• [RECORDS PROVIDED]
# # # #

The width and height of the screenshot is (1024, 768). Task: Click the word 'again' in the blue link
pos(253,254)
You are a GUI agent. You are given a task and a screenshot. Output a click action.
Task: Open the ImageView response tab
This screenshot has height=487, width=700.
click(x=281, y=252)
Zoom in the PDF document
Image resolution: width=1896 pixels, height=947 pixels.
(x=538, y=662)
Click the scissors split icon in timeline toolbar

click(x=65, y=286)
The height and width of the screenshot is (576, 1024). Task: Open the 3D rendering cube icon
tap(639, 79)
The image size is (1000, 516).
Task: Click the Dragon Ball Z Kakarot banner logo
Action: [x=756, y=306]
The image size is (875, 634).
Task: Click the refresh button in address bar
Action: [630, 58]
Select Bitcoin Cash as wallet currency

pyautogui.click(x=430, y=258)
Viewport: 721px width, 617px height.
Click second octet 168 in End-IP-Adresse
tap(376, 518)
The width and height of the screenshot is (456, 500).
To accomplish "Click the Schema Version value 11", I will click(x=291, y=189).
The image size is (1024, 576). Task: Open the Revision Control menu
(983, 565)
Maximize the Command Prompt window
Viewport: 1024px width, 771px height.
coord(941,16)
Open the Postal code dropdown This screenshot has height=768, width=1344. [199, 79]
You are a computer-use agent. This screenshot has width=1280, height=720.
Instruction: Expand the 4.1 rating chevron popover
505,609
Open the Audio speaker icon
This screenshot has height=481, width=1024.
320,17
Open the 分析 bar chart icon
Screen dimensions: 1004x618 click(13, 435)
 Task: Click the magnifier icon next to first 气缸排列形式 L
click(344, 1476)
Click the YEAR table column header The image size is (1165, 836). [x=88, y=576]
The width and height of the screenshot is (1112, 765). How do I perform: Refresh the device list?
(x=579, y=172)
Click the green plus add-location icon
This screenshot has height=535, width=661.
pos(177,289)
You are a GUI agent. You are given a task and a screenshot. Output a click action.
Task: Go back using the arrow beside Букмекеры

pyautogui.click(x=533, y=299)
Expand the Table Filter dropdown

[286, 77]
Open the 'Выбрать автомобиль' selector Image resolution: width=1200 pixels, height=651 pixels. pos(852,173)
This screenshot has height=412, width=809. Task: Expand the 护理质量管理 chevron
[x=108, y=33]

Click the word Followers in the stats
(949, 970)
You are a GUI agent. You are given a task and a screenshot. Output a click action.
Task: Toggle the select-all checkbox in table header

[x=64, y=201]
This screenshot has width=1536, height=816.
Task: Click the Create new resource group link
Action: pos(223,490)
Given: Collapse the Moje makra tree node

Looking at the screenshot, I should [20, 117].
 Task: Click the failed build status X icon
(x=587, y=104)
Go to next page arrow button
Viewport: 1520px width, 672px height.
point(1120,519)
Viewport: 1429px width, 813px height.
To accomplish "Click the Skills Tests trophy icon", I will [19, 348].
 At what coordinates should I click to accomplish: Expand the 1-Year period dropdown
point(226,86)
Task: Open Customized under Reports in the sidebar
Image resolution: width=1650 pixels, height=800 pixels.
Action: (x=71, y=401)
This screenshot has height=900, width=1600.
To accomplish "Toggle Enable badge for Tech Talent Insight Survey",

# # # #

• [TASK OBJECTIVE]
In the listing above, find the line with "The image size is (1024, 576)." and the line with "Click the YEAR"; set down exactly those two lines and every line between them, nothing more.

• [EXERCISE RESPONSE]
The image size is (1024, 576). Task: Open the Revision Control menu
(983, 565)
Maximize the Command Prompt window
Viewport: 1024px width, 771px height.
coord(941,16)
Open the Postal code dropdown This screenshot has height=768, width=1344. [199, 79]
You are a computer-use agent. This screenshot has width=1280, height=720.
Instruction: Expand the 4.1 rating chevron popover
505,609
Open the Audio speaker icon
This screenshot has height=481, width=1024.
320,17
Open the 分析 bar chart icon
Screen dimensions: 1004x618 click(13, 435)
 Task: Click the magnifier icon next to first 气缸排列形式 L
click(344, 1476)
Click the YEAR table column header The image size is (1165, 836). [x=88, y=576]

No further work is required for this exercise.